▶ [Énoncé A]:
Dans le listing, recopiez la partie qui commence à la ligne contenant « XLS (489, 675) » et s'achève à celle contenant « [Anna hakusana, esim. ». Remplacez « Yhteystiedot » par « Ota yhteyttä » sans rien modifier d'autre.

Ici on dit que l'on veut lancer le script backup à la demi et à pile de chaque heure.

Il est possible de mettre plusieurs lignes dans le fichier cron.txt et de créer plusieurs scripts afin de lancer des sauvegardes avec différentes fréquences. Ainsi on peut sauvegarder des documents importants souvent, et d'autres moins importants de manière plus espacée.

En principe le système devrait dont faire des sauvegardes de manière automatique.

Il est à noter qu'en cas de perte du disque ou de la machine, on perd au maximum une demi-heure de données dans l'exemple qui est donné. La système ne fait pas de la copie en continu sur le serveur. Pour une utilisation en tant que station de travail, je trouve que ce serait un peu excessif.

J'attends donc tout commentaire, correction, complément à ce petit howto...

----------

## truc

Ca semble sympa, j'fais des choses similaires, mais sans cron, just un chti clic dans rox, ce qui peut me permettre de rentrer la passphrase, car: *Quote:*   

> Ne rentrez pas de passphrase (tapez entrée directement)

 

Je trouve ça un peu étrange non? On perd tout le bénéfice de l'authentification, non?

M'enfin en tout cas, c'est pas mal de combiner ssh et rsync je trouve:)

----------

## antoine_

En fait l'authentification se fait grâce à la clé publique et à la clé privée générées au début du howto.

Le principe est que la clé publique est communiquée aux machines auxquelles on veut se connecter, comme on le fait ici grâce à scp. La clé privée ne doit surtout pas être communiquée.

La passphrase sert à chiffrer la clé privée.

Effectivement, il y a un risque au niveau de la sécurité si on n'utilise pas de passphrase : si quelqu'un arrive à s'introduire sur la machine, il peut prendre la clé privée. Comme elle n'est pas chiffrée, il pourrait donc arriver à se connecter au compte utilisateur sur le serveur en se faisant passer pour la machine corrompue.

Deux choses par rapport à ce risque :

Tout d'abord utiliser ce dispositif sans passphrase sur un compte root semble être une grosse bêtise.

J'ai fait quelques recherches, et il semble qu'il existe un moyen de contourner ce problème : l'utilisation de ssh-agent. On créé une clé avec passphrase. Au lancement de la session utilisateur, on lance ssh-agent (de manière automatique). Il va demander de rentrer la passphrase. Il garde alors la clé privée en mémoire. Toutes les identifications suivantes se font alors de manière automatique. Par contre ça oblige à rentrer deux mots de passe au lancement de la session...

Pour mon utilisation qui reste simple, je ne pense pas utiliser ssh-agent. Cependant je vais creuser un peu le sujet, c'est intéressant. Je le mettrais en place une fois, pour voir ce que ça donne. Ca me fait ça à creuser, en plus du problème de la compression des données côté serveur :o)

----------

## yet_another_olivier

 *antoine_ wrote:*   

> 
> 
> [*]J'ai fait quelques recherches, et il semble qu'il existe un moyen de contourner ce problème : l'utilisation de ssh-agent. On créé une clé avec passphrase. Au lancement de la session utilisate[/list]ur, on lance ssh-agent (de manière automatique). Il va demander de rentrer la passphrase. Il garde alors la clé privée en mémoire. Toutes les identifications suivantes se font alors de manière automatique. Par contre ça oblige à rentrer deux mots de passe au lancement de la session...

▶ [Données fournies]:
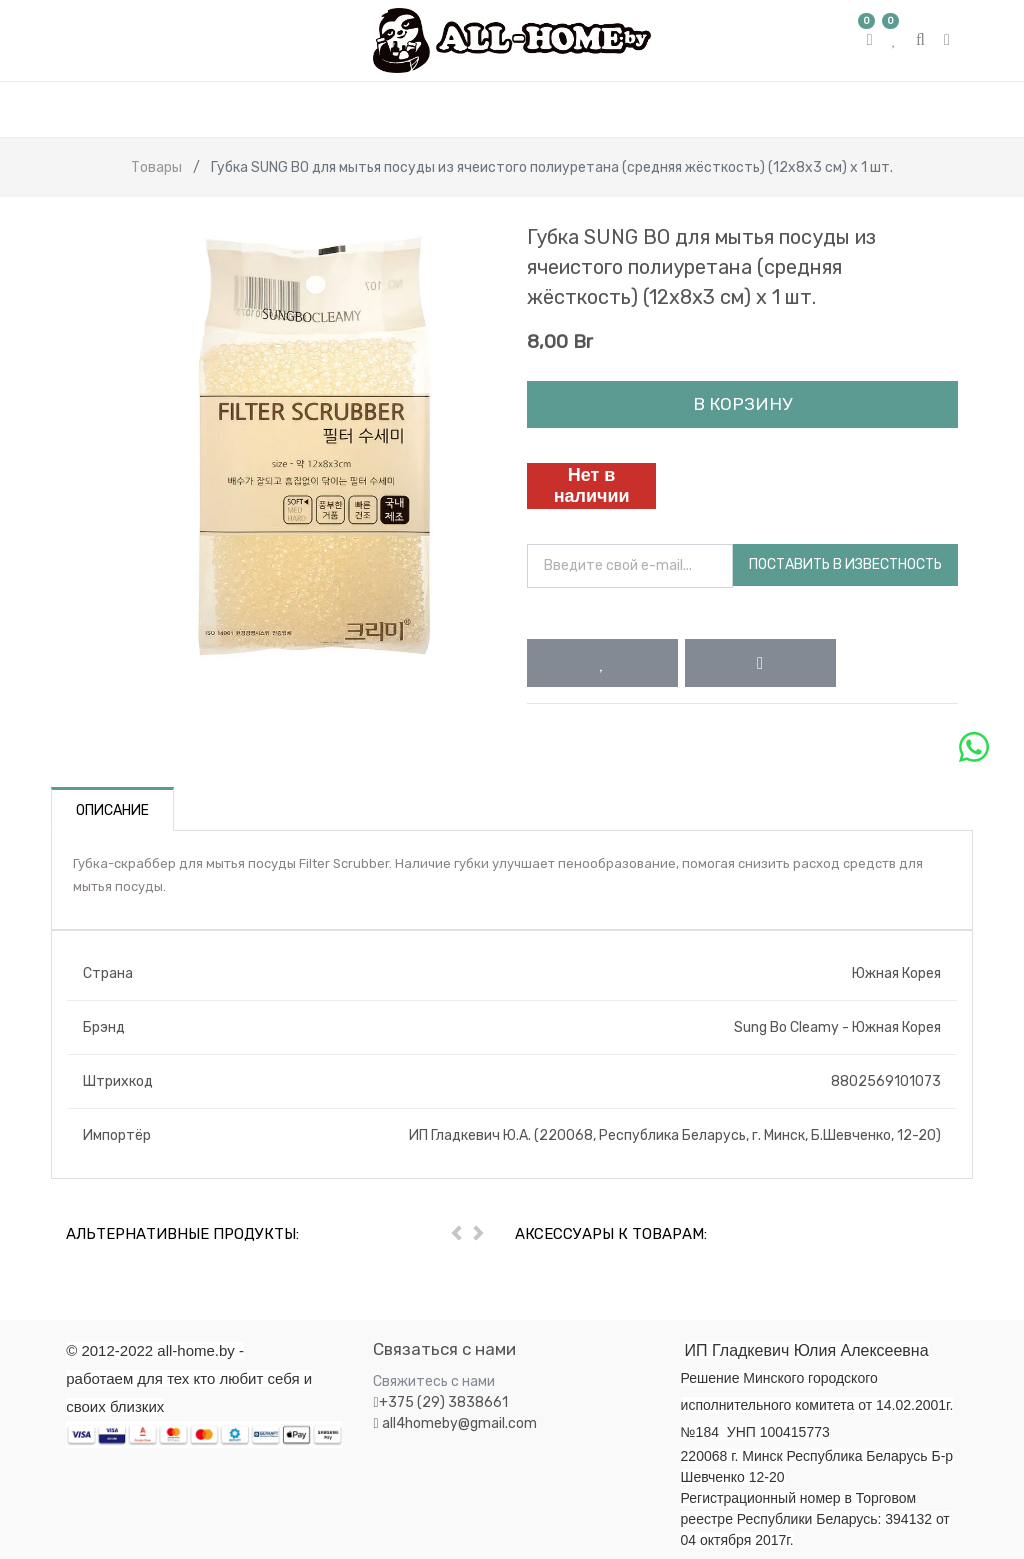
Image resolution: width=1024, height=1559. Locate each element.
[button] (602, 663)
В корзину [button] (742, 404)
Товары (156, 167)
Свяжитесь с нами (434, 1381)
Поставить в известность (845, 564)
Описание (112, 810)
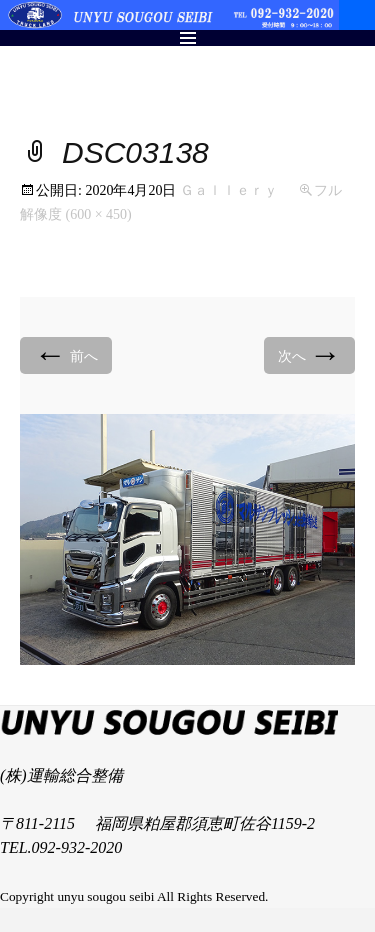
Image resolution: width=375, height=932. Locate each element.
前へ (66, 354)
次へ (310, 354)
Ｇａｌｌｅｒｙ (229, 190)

* * *

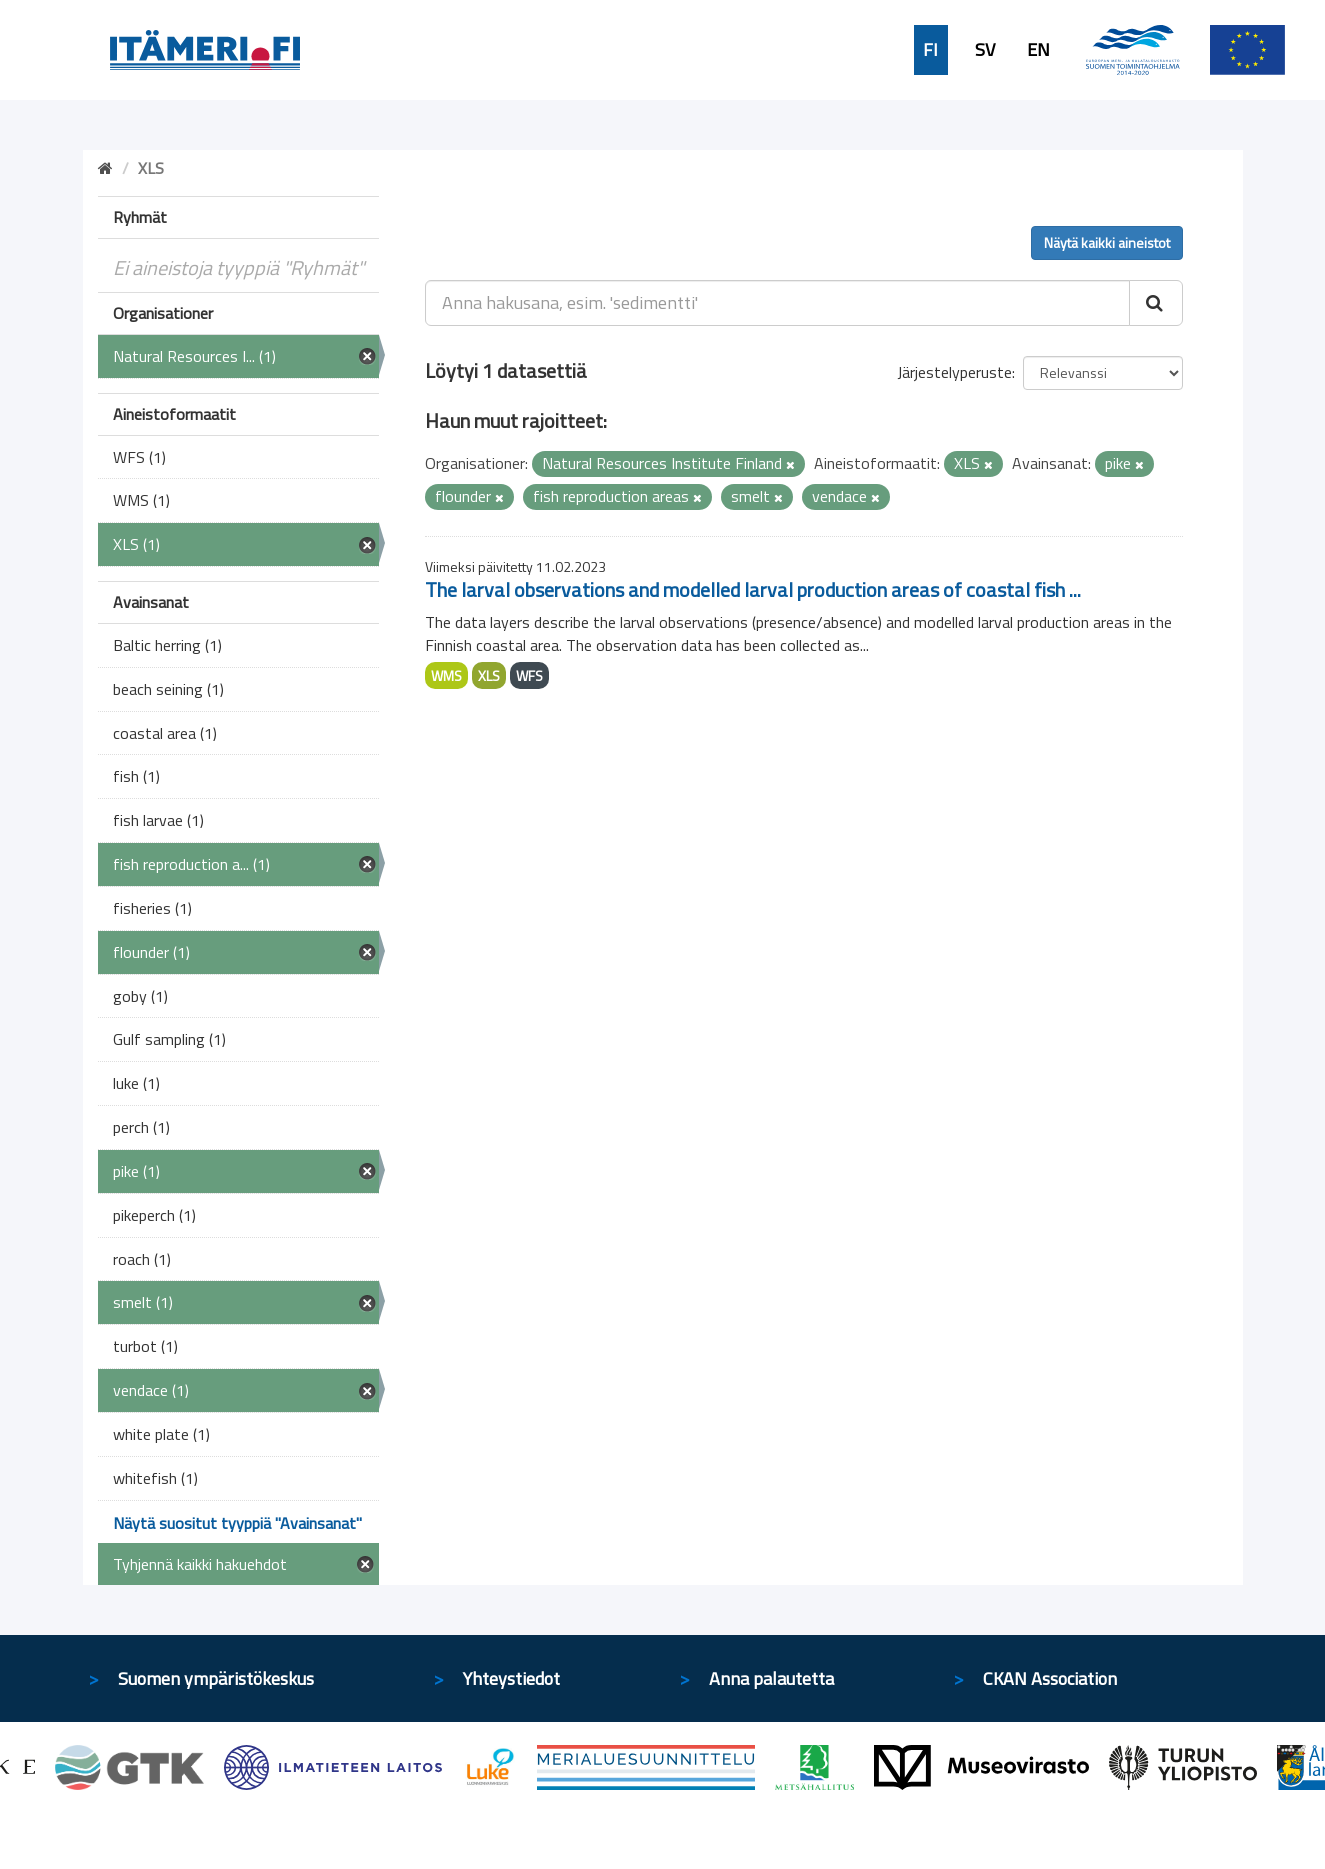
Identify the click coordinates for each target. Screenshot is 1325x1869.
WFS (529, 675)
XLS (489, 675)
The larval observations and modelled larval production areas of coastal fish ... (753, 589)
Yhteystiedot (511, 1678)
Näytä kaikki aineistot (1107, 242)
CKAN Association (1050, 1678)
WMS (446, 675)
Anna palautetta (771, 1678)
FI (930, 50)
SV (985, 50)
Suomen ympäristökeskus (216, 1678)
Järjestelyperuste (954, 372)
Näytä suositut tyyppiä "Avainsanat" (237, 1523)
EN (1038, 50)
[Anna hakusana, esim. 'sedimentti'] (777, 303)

▶ [Énoncé B]:
Répondez à ces questions d'après l'extrait :
(i) Dans l'exemple donné, quelle quantité de données perd-on au maximum en cas de perte du disque ou de la machine ?
(ii) À quoi sert la passphrase ?
(iii) Quel outil garde la clé privée en mémoire une fois la passphrase saisie ?

▶ [Corrigé A]:
XLS (489, 675)
The larval observations and modelled larval production areas of coastal fish ... (753, 589)
Ota yhteyttä (511, 1678)
Näytä kaikki aineistot (1107, 242)
CKAN Association (1050, 1678)
WMS (446, 675)
Anna palautetta (771, 1678)
FI (930, 50)
SV (985, 50)
Suomen ympäristökeskus (216, 1678)
Järjestelyperuste (954, 372)
Näytä suositut tyyppiä "Avainsanat" (237, 1523)
EN (1038, 50)
[Anna hakusana, esim. 'sedimentti'] (777, 303)

▶ [Corrigé B]:
(i) Une demi-heure de données.
(ii) À chiffrer la clé privée.
(iii) ssh-agent.